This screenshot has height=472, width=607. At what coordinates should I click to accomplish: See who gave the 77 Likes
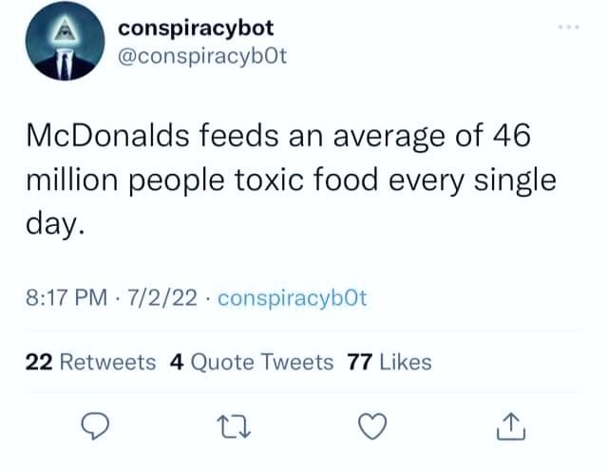click(x=390, y=362)
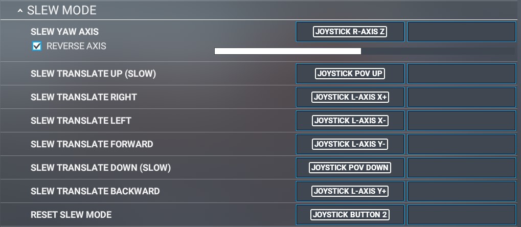Image resolution: width=521 pixels, height=227 pixels.
Task: Edit the Joystick L-Axis Y- binding
Action: click(x=350, y=144)
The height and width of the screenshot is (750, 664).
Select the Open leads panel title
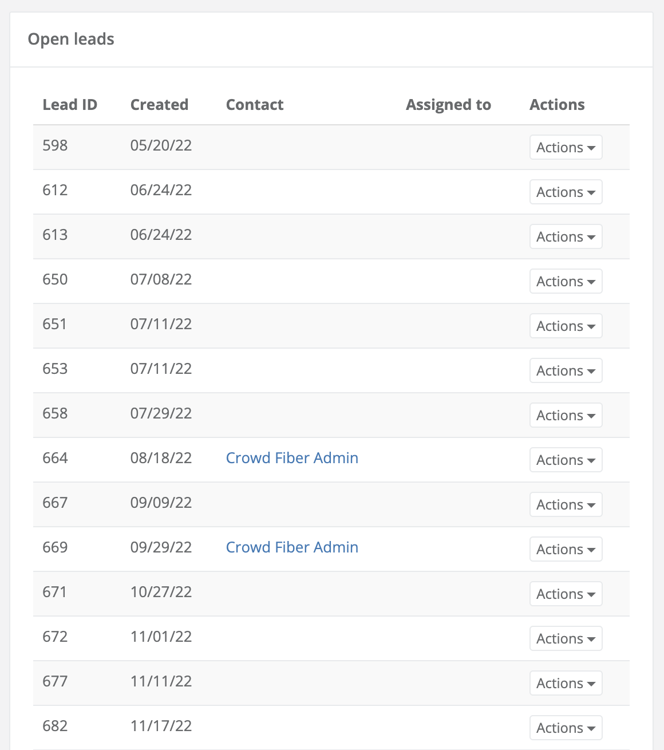pyautogui.click(x=71, y=39)
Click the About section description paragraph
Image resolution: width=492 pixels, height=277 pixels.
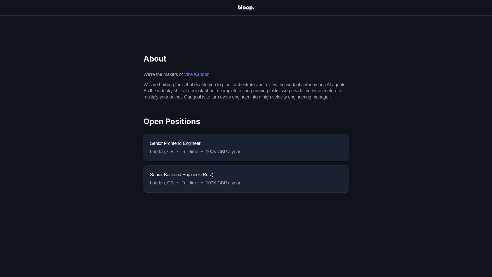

______

Work request. Transcribe all the entries precisely. Do not include any picture.

Solution to the problem.
This screenshot has height=472, width=607. At what coordinates should I click to accomplish: See who gave the 77 Likes
click(x=390, y=362)
Image resolution: width=521 pixels, height=227 pixels.
Task: Edit the Joystick L-Axis Y- binding
Action: click(x=350, y=144)
The height and width of the screenshot is (750, 664).
Select the Open leads panel title
pyautogui.click(x=71, y=39)
Click the About section description paragraph
Image resolution: width=492 pixels, height=277 pixels.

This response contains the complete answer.